» Task requirements
Set down the entries once more exactly as they were written.

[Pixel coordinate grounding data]
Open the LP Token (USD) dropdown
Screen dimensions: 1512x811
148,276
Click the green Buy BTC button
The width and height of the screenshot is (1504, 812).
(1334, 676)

» Result of this exercise
Open the LP Token (USD) dropdown
Screen dimensions: 1512x811
148,276
Click the green Buy BTC button
The width and height of the screenshot is (1504, 812).
(1334, 676)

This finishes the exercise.